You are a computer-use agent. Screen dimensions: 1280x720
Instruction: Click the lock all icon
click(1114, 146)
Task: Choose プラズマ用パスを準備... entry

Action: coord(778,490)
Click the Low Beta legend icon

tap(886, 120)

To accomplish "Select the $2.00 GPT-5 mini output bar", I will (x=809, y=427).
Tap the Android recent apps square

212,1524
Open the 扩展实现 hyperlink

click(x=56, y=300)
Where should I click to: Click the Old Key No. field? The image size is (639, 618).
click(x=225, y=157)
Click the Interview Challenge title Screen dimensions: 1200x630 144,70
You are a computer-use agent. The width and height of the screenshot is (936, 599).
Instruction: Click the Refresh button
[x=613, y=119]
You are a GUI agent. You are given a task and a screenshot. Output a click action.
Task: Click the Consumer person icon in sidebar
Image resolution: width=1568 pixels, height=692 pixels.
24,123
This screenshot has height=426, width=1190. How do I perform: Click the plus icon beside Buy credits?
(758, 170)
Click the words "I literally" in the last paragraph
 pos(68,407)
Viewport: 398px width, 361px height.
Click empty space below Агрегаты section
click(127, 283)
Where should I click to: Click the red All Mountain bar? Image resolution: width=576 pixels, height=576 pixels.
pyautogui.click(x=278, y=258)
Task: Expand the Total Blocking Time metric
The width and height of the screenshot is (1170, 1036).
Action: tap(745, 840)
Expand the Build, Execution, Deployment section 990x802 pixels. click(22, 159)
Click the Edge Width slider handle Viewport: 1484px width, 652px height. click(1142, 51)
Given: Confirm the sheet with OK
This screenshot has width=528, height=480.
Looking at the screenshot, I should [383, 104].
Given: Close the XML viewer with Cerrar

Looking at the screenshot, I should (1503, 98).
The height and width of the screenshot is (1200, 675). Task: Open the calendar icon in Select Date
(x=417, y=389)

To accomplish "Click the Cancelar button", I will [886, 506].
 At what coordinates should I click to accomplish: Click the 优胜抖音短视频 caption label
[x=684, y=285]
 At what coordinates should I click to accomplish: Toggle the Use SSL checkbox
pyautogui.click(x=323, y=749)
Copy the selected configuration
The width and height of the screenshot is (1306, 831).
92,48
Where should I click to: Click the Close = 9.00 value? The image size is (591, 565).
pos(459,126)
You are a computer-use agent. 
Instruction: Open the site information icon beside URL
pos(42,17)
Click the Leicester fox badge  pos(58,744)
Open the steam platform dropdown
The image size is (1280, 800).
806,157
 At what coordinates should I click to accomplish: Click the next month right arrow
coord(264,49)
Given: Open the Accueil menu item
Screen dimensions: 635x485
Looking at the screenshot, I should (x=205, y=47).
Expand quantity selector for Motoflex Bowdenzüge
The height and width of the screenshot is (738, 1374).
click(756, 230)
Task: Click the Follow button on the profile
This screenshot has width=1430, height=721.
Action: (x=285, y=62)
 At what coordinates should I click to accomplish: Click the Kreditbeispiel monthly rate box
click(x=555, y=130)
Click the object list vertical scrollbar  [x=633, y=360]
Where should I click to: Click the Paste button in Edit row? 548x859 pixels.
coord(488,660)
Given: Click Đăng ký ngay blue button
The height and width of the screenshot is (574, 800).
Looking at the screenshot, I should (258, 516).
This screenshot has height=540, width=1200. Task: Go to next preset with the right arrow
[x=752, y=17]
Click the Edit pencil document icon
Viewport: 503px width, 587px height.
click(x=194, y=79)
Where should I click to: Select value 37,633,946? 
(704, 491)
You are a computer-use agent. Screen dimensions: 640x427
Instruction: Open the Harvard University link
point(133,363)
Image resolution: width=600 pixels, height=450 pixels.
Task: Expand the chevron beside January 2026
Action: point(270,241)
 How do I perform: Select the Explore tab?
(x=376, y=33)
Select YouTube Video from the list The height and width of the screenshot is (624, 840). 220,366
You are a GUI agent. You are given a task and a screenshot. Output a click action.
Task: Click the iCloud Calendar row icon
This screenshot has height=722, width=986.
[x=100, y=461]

• **Task to carry out**:
Pick from the records each line that contains the word "agent" and show it.

• **Written response**:
You are a computer-use agent. Screen dimensions: 1280x720
You are a computer-use agent. The width and height of the screenshot is (936, 599).
You are a GUI agent. You are given a task and a screenshot. Output a click action.
You are a computer-use agent. 
You are a computer-use agent. Screen dimensions: 640x427
You are a GUI agent. You are given a task and a screenshot. Output a click action.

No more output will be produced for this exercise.